How instance caging almost saved the day

This is more by way of amusement than an actual investigation. I had been asked to monitor a test of a new piece of application functionality that utilised AWS. It spun up a large number of AWS servers each of which then performed 36 instances of a particular process in parallel. The concern from the application developers was that this would result in a connection storm and the database starting to drop connections. My concern when I heard about this test was that it would bring the database and its hosts to their knees from the workload.

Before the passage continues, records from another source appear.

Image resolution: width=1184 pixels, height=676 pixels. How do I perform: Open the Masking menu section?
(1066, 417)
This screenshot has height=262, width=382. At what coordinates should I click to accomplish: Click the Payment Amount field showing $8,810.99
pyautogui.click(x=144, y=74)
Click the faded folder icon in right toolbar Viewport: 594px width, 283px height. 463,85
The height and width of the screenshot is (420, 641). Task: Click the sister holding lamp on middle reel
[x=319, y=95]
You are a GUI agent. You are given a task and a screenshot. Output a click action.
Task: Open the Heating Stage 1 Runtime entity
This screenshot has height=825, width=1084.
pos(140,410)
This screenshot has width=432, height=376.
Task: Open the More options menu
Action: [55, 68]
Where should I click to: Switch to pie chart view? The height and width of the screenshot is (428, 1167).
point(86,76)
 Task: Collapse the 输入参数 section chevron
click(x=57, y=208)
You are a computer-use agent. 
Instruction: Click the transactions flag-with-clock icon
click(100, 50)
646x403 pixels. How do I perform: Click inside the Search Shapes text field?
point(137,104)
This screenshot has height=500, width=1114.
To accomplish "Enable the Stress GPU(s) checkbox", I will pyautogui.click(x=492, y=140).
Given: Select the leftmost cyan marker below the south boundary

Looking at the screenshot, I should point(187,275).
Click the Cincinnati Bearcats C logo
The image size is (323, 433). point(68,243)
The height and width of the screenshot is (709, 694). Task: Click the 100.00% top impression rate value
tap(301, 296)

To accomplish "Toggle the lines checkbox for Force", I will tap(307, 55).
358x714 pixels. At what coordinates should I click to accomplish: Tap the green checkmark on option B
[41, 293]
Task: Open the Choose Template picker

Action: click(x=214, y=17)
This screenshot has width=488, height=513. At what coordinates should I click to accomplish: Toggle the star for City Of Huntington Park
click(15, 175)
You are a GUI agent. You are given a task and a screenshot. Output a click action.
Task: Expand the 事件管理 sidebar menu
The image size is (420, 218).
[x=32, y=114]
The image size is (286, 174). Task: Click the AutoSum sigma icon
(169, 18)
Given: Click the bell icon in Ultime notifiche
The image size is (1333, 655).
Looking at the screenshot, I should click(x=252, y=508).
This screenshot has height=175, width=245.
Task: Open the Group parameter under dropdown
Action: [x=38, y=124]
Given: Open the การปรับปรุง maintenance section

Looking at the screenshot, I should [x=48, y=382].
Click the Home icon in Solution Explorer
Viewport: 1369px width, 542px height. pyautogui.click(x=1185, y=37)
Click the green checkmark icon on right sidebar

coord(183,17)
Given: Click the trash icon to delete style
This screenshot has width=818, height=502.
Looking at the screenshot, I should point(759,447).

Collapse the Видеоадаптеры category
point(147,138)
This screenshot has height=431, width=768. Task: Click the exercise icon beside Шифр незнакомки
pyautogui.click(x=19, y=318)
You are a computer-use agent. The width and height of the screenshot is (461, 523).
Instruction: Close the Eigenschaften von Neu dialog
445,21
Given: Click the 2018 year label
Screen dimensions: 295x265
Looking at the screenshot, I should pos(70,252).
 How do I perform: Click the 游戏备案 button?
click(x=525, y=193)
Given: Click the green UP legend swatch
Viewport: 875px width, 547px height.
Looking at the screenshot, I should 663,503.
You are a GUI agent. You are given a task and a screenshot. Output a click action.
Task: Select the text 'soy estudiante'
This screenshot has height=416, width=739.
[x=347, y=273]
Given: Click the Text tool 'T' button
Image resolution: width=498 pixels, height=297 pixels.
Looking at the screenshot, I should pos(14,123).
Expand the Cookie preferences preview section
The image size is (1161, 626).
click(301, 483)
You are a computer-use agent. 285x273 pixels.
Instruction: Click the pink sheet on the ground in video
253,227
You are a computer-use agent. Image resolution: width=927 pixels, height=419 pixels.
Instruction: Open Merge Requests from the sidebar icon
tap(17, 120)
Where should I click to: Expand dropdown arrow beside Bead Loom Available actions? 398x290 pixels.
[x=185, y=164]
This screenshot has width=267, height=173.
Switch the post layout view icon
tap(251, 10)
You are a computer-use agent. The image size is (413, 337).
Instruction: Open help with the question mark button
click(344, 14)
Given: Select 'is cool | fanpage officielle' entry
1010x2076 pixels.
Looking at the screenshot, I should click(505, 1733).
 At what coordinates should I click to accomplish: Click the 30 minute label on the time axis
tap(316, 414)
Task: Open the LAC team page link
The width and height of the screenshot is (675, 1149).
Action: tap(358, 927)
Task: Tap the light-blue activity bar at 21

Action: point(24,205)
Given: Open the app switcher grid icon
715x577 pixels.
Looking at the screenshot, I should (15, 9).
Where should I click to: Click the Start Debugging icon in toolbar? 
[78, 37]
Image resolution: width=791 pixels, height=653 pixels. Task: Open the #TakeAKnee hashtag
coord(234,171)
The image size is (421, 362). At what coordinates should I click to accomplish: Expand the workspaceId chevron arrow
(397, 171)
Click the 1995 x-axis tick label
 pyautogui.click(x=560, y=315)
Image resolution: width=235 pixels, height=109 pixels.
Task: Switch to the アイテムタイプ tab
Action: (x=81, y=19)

Let me just take a moment to explain why the application developers were afraid of a connection storm. In the past we had had occurrences of an application getting “ORA-12514: TNS:listener does not currently know of service requested in connect descriptor”. These would occur sporadically and only for a few minutes. I had investigated these and there were no problems with the services and no errors in the alert logs. However the listener logs did show the aforementioned error. From a quick bit of grep, sort and uniq -c, I was able to determine that just before there errors started to appear, another application was issuing a large number of connections to the same database, of the order of several hundred a second. From various notes in MOS I concluded that what was happening was that the listener was deciding that the database was close to running out of processes and so started protecting it by dropping new connection attempts. The listener is frequently updated with information about the database, such as the number of processes in use. However between these updates the listener only knows about new connections, not about connections that have been closed. It therefore makes assumptions about the likely number of processes in use and so can start to drop connections even if the database has not run out of processes. This is what the application developers were afraid of.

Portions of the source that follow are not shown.